What Should We Be Assessing in a World with AI? Insights from Higher Education Educators

November 25, 2025

The arrival of generative AI tools such as ChatGPT has disrupted how we think about assessment in higher education. As educators, we’re facing a critical question: What should we actually be assessing when students have access to these powerful tools?

Our recent study explored how 28 Canadian higher education educators are navigating this challenge. Through in-depth interviews, we discovered that educators are positioning themselves as “stewards of learning with integrity” – carefully drawing boundaries between acceptable and unacceptable uses of chatbots in student assessments.

Screenshot of an academic journal article header from Assessment & Evaluation in Higher Education, published by Routledge. The article title reads: “What should we be assessing exactly? Higher education staff narratives on gen AI integration of assessment in a postplagiarism era.” Authors listed are Sarah Elaine Eaton, Beatriz Antonieta Moya Figueroa, Brenda McDermott, Rahul Kumar, Robert Brennan, and Jason Wiens, with institutional affiliations including University of Calgary, Pontificia Universidad Católica de Chile, Brock University, and others. The DOI link is visible at the top: https://doi.org/10.1080/02602938.2025.2587246.

Where Educators Found Common Ground

Across disciplines, participants agreed that prompting skills and critical thinking are appropriate to assess with chatbot integration.
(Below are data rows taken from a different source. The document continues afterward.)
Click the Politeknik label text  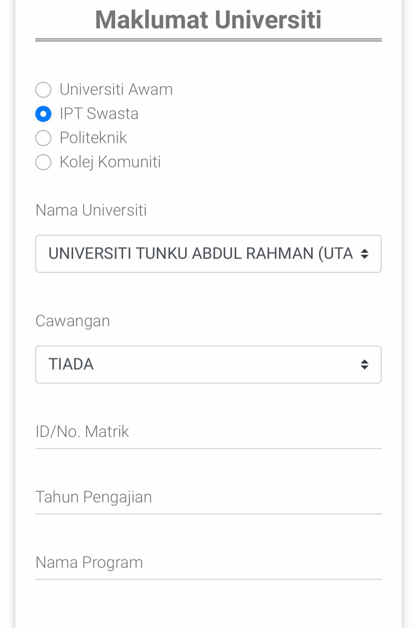[x=93, y=138]
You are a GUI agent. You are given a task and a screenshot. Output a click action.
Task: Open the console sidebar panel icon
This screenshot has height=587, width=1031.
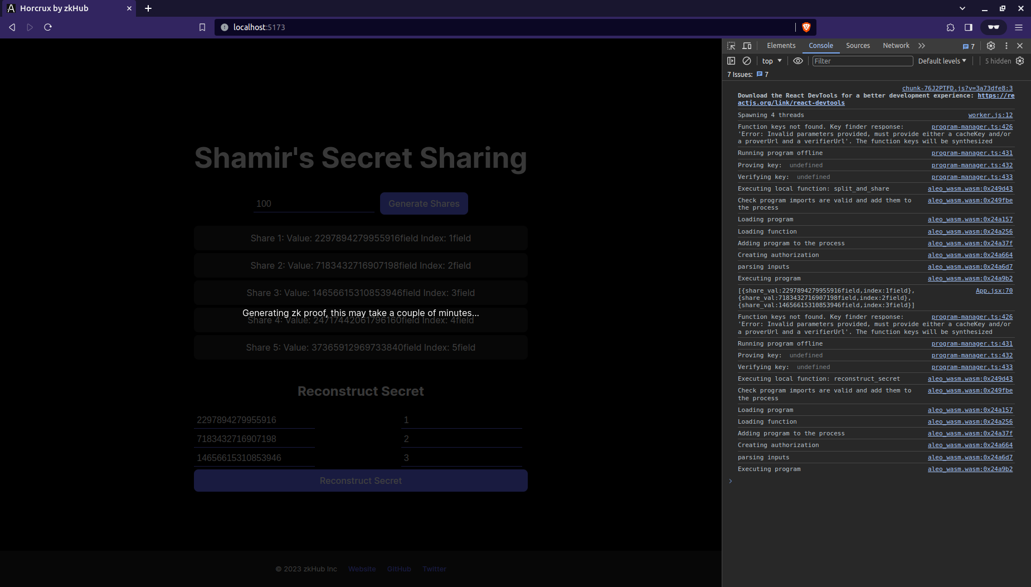click(x=731, y=61)
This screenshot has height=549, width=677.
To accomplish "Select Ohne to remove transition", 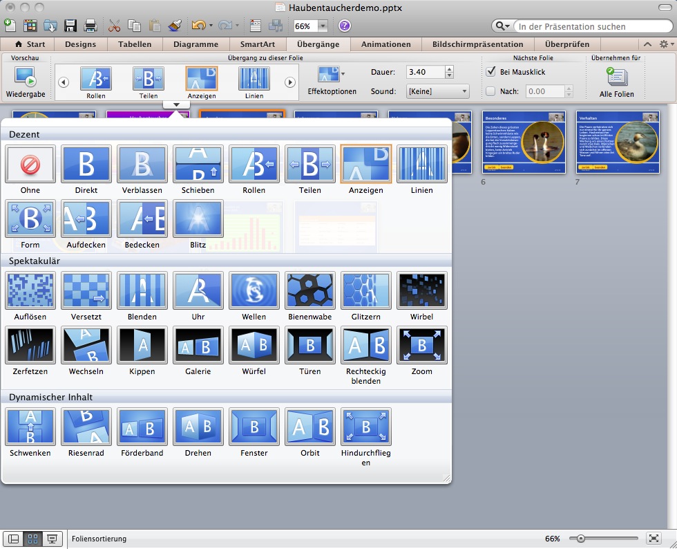I will [30, 164].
Prompting requires students to demonstrate foundational knowledge, clear communication skills, and ethical principles like transparency and respect. Critical thinking assessments can leverage chatbots’ current limitations – their unreliable arguments, weak fact-checking, and inability to explain reasoning – positioning students as evaluators of AI-generated content.

The Nuanced Territory of Writing Assessment

Writing skills proved far more controversial. Educators accepted chatbot use for brainstorming (generating initial ideas) and editing (grammar checking after independent writing), but only under specific conditions: students must voice their own ideas, complete the core writing independently, and critically evaluate any AI suggestions.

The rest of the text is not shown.